A. It's difficult to provide precise guidance on what constitutes an inadequate assessment. Generally speaking, this decision should be based on whether the resident received appropriate care to meet his/her medical, nursing, mental and psychosocial needs as identified in the comprehensive assessment. As stated in the regulations at CFR 483.20, the comprehensive assessment provides the foundation for the development of a care plan that meets these needs. If the facility did not accurately identify and care plan for the resident's needs because of an inadequate assessment, this could be cited as a deficiency.
Q. Regarding the balance test, Item G3: Sometimes residents are unwilling to participate, despite instruction and support. Will surveyors accept that the resident declined to participate? Should staff document extensively that the resident declined to participate?
A. In approaching a resident for a balance test or any assessment, staff should provide privacy and an explanation. The resident may, of course, decline the test but the facility should attempt to determine why the resident is refusing. Since this would affect the MDS response, it seems worthy of a short notation which may be written directly on the MDS form. Surveyors will accept individual residents declining to participate but will probably be suspicious if an unusual number of residents decline participation in this test.
Q. Is it possible to be on a medication (e.g., a diuretic or pain medication) without a diagnosis?

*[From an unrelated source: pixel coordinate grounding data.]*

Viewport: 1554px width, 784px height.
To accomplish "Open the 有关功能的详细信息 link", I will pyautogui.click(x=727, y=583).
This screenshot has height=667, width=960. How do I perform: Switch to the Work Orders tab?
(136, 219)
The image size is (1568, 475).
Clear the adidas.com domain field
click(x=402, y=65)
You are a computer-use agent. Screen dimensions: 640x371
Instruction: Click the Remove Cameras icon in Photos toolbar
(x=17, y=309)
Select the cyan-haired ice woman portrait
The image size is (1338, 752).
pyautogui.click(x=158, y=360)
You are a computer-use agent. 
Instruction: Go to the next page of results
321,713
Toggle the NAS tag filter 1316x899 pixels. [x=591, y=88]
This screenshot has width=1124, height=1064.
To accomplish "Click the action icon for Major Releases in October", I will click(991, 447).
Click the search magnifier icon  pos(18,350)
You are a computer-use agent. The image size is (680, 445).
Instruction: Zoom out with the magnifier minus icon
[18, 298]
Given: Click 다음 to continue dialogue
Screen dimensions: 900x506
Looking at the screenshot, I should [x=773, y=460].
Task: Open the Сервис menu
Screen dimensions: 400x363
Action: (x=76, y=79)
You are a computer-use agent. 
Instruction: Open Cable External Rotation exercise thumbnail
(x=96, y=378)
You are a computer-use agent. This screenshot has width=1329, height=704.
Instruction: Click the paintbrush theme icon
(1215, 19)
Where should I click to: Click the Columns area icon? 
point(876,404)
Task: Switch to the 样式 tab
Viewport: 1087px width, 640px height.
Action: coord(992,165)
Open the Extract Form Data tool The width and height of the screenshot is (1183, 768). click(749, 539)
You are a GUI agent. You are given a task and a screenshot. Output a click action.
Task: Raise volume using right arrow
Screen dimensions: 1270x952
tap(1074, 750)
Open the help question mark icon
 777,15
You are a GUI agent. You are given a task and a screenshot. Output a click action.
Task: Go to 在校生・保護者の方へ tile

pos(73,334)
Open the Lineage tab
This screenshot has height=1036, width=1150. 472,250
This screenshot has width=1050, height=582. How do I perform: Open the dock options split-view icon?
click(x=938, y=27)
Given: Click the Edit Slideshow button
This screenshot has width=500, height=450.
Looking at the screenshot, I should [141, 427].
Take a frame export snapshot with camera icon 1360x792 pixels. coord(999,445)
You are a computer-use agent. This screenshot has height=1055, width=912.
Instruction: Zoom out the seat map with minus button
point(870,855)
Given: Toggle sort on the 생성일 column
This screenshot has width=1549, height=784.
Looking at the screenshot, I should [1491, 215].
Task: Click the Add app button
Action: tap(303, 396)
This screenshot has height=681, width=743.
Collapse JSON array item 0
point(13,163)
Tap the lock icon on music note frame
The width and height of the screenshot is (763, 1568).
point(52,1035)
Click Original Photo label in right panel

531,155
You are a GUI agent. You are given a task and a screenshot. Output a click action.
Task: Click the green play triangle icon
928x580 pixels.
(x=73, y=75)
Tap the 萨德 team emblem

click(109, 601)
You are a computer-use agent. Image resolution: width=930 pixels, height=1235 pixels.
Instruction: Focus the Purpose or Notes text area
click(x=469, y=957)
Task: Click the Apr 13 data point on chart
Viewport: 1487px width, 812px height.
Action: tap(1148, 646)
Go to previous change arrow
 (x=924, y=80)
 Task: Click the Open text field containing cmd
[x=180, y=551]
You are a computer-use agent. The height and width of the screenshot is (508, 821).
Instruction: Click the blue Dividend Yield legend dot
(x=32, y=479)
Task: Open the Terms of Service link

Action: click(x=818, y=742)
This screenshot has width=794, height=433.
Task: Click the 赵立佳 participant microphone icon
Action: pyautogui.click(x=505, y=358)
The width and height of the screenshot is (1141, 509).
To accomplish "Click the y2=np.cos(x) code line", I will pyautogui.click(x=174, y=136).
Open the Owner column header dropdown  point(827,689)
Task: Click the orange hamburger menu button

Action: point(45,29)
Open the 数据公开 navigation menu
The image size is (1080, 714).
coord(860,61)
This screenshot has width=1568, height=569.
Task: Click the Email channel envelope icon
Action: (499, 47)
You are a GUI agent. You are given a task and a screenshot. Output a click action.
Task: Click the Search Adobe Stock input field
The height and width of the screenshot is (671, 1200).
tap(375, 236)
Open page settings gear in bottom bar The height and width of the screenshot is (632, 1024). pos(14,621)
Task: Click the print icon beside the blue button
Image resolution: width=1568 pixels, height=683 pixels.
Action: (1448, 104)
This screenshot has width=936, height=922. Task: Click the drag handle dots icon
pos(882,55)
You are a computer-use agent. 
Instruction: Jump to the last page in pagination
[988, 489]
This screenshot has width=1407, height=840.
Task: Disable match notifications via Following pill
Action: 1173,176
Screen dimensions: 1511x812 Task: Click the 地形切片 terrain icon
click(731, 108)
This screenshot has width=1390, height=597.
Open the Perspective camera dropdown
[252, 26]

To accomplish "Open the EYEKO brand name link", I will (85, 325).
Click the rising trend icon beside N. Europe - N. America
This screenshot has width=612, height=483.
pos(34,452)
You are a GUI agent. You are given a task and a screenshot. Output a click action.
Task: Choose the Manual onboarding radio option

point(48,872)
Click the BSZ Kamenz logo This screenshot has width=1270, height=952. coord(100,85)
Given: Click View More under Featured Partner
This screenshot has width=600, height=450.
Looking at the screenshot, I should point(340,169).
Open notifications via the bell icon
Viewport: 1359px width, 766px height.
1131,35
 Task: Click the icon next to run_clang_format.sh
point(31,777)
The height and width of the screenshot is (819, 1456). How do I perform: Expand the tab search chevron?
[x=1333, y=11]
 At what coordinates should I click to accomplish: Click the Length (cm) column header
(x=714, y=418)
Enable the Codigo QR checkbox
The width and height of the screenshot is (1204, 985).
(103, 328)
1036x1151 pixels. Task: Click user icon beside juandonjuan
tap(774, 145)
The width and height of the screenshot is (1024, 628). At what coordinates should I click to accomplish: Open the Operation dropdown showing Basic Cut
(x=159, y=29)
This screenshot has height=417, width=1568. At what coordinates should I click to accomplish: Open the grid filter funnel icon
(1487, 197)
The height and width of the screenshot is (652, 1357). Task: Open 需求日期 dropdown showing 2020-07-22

A. A resident should not be on a drug without a valid reason, e.g., symptomatology that justifies the use of the drug. Refer to the CFR 483.25 (I) (1) regarding "Unnecessary Drugs - General". Each resident's drug regimen must be free from unnecessary drugs. An unnecessary drug is defined as a drug used without adequate indications for its use. Guidance to Surveyors call for surveyors to allow the facility the opportunity to provide a rationale for the use of the drug(s), and the facility may not justify the use of a drug solely on the basis of a doctor's order. F tag 329 includes the following note: "The unnecessary drug criterion of 'adequate indications for use' does not simply mean that the physician's order must include a reason for using the drug (although such order writing is encouraged)". This means there is not a valid clinical reason for use of the drug based on the survey team's evaluation of some, but not necessarily all, of the following: resident assessment, plan of care, reports of significant change, progress notes, laboratory reports, professional consults, drug orders, observation and interview of the resident, and other information.